When it came to deployment on the Continent, however, the crown had to find other means of paying for the war effort.  In addition to normal state revenues, Parliament could impose a “subsidy,” a one-time tax on each individual taxpayer’s goods or lands with a variable rate determined for each payer.  Elizabeth and her council were reluctant to request such a tax at first, with Parliament levying the subsidy in less than half the years from 1558 through 1584.  With the move to a war footing beginning in 1585, however, the subsidy became a functionally annual occurrence for the rest of her reign.  If even that was not enough, Elizabeth sold state-enforced monopolies and crown lands to make up the difference.  When all else failed, Elizabeth and her government took out loans, as many of her predecessors had done.  Unlike those predecessors, however, Elizabeth tended to pay her loans back.

“Portrait of Walter Devereux, First Earl of Essex,” by an unknown painter, 1572, housed at the Metropolitan Museum of Art in New York, NY.  Walter Devereux was an Elizabethan military leader and Lord Lieutenant of Staffordshire from 1569 to his death in 1576.
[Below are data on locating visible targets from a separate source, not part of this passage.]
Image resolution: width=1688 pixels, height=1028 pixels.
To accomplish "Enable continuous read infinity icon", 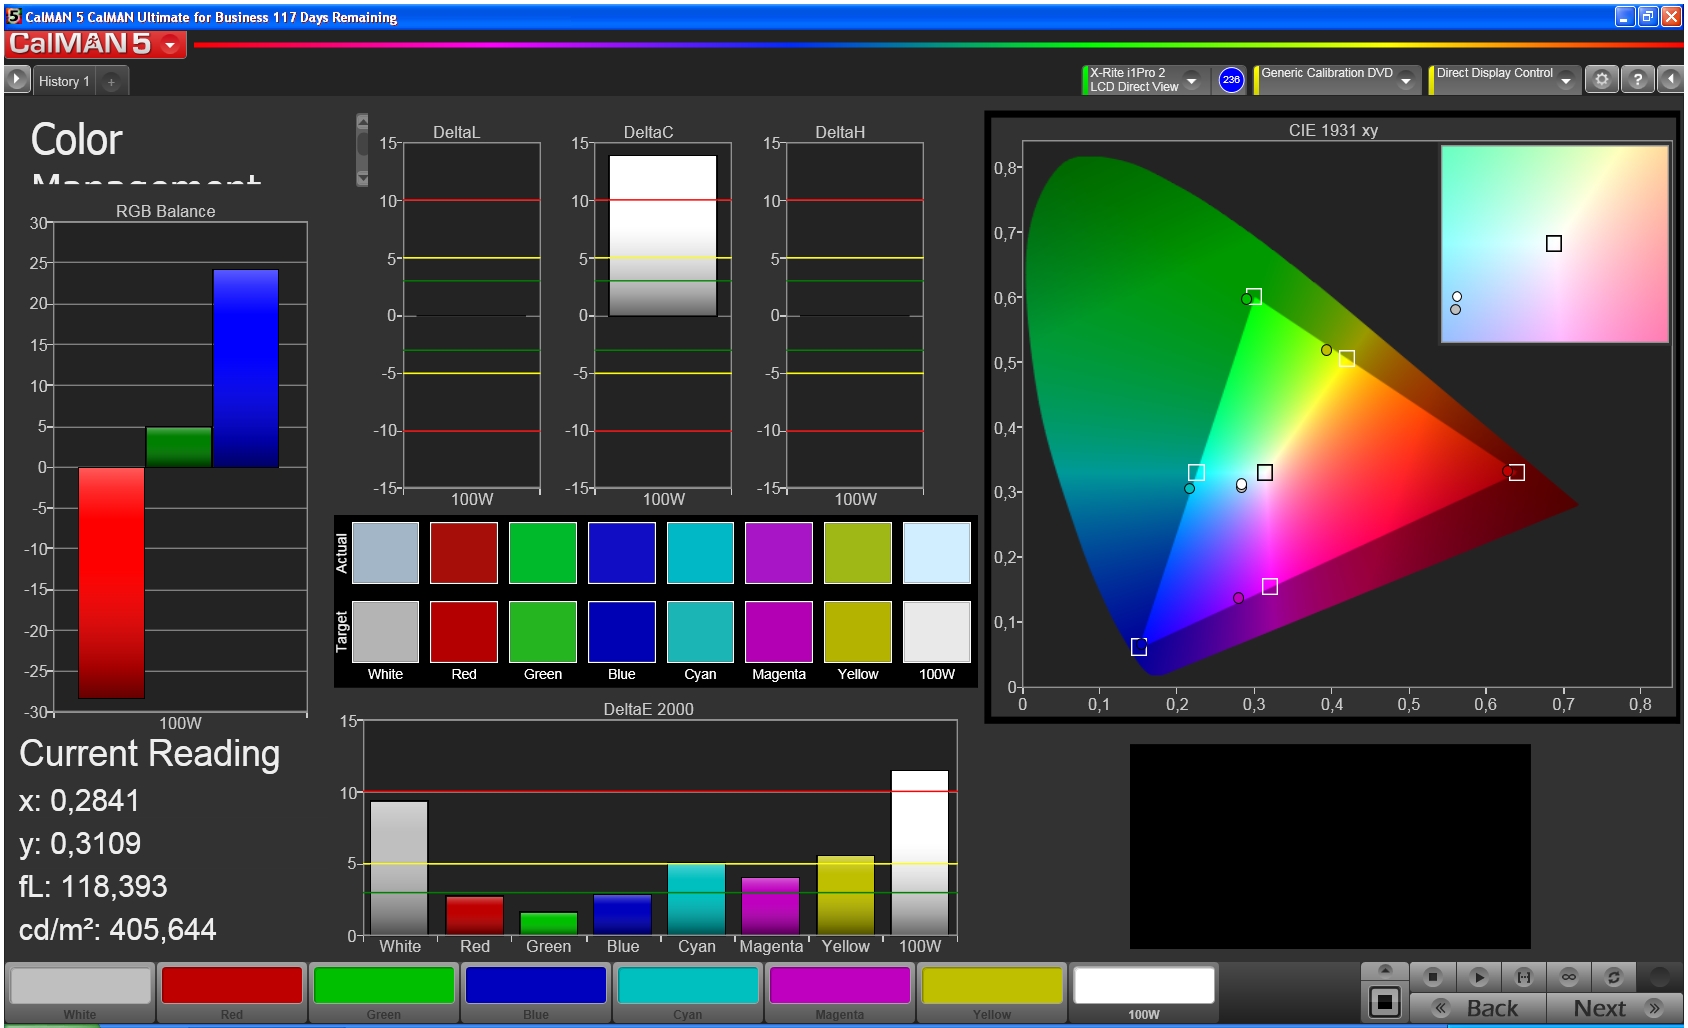I will (1569, 977).
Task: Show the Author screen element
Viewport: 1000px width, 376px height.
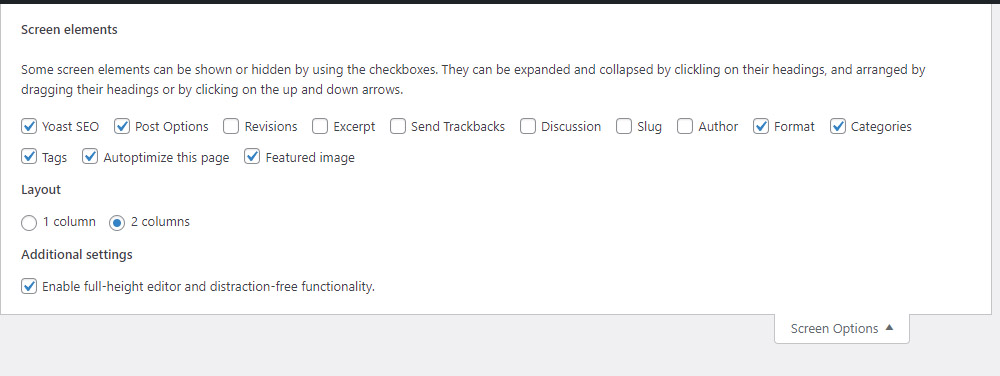Action: coord(685,126)
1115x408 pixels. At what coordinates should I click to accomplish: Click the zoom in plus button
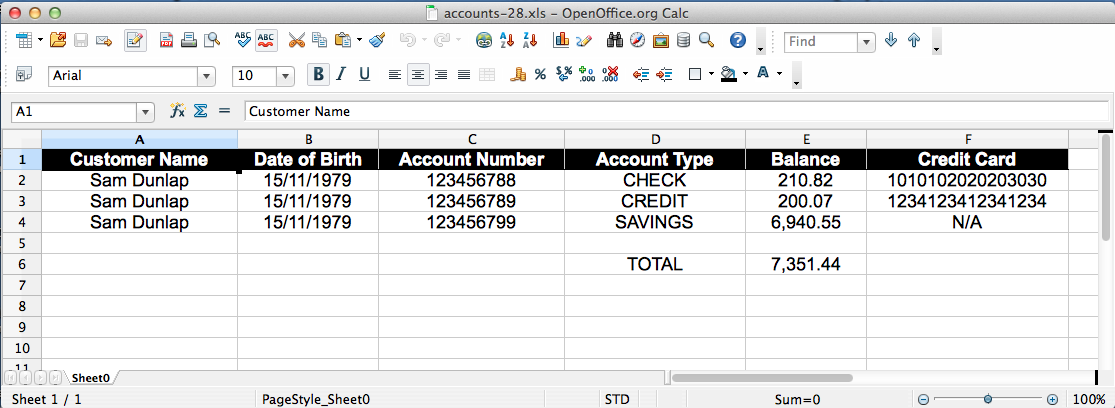tap(1052, 399)
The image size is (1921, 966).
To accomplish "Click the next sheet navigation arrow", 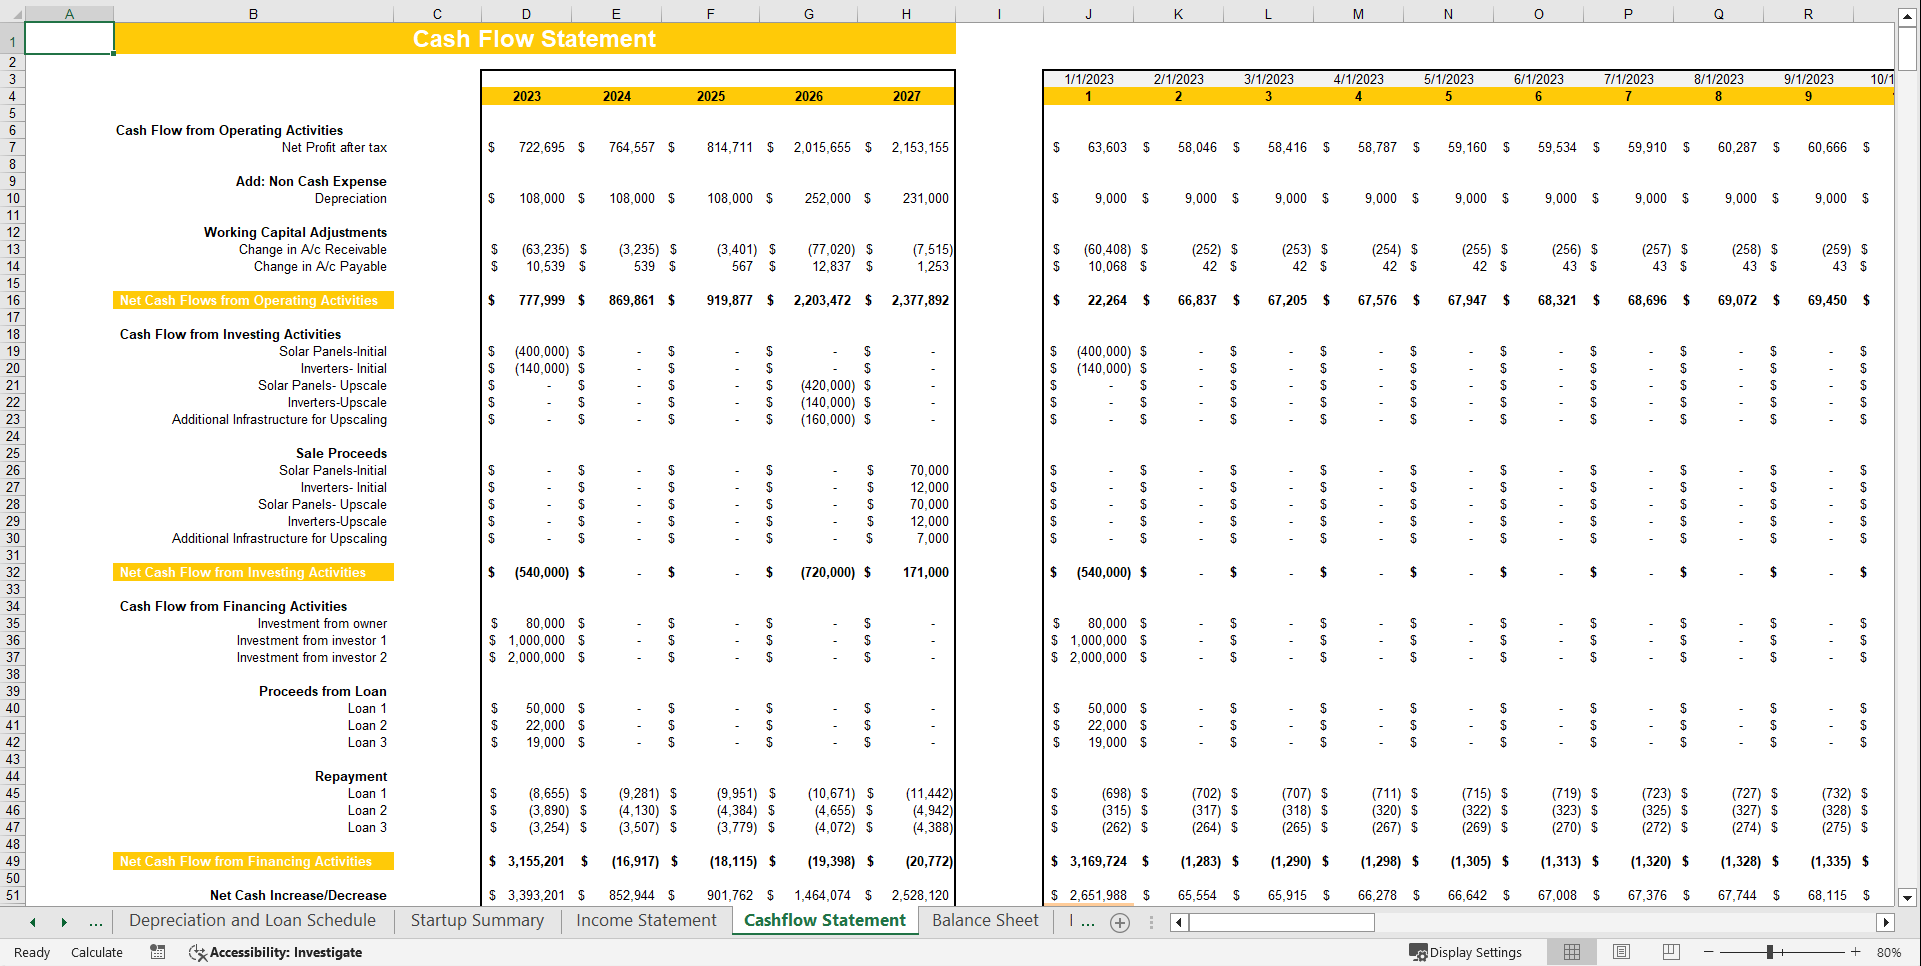I will (x=64, y=921).
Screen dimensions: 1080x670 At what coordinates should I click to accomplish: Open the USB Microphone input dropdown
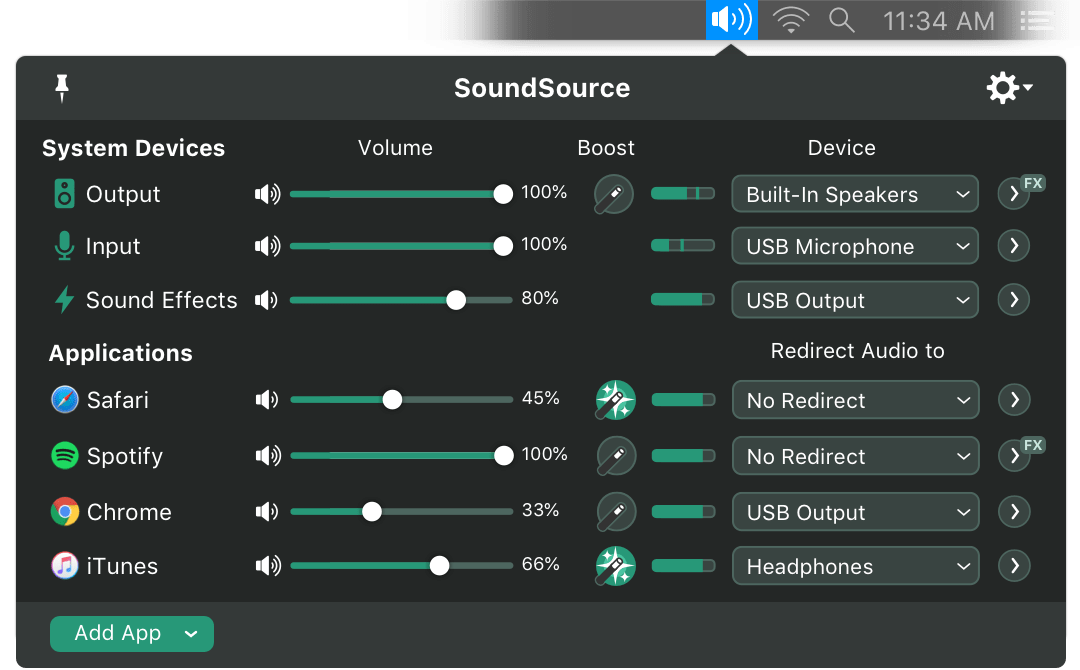pos(855,246)
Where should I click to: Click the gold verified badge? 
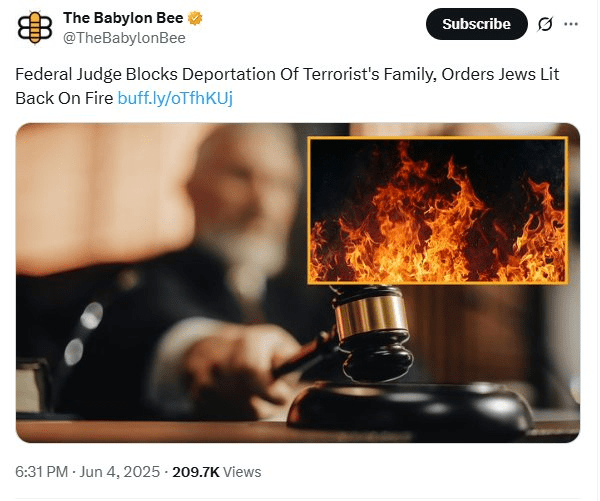195,18
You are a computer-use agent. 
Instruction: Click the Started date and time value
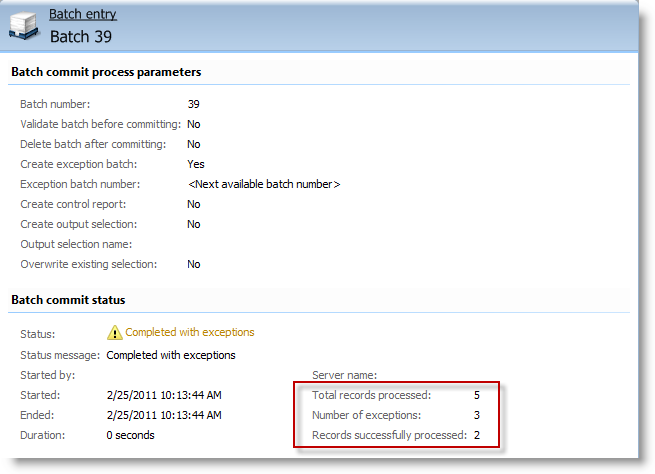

This was not, of course, a complete, overnight transition.  Some English nobles, like Robert Devereux and John Norris, raised and commanded troops by their own means.  Furthermore, cities often had their own peculiar methods of raising soldiers for domestic and foreign service, such as delegating the task to trade guilds or recruiting by neighborhood.  Nor was it a wholesale success.  Counties sometimes failed to live up to their military obligations, and people of every station balked at what they saw as royal overreach.  Nevertheless, these logistical and bureaucratic innovations, more so than any new weapon or battlefield tactic, were the hallmark of the Elizabethan military.


Michael Lowry Lamble holds an MA in Museology from the University of Washington and an MA in Medieval and Renaissance History from Loyola University Chicago.  His academic interests include religion, conflict, and magic.  He is not sure which 1558 tax bracket he falls under, but he has a suit of almain rivet and a few morions handy just in case.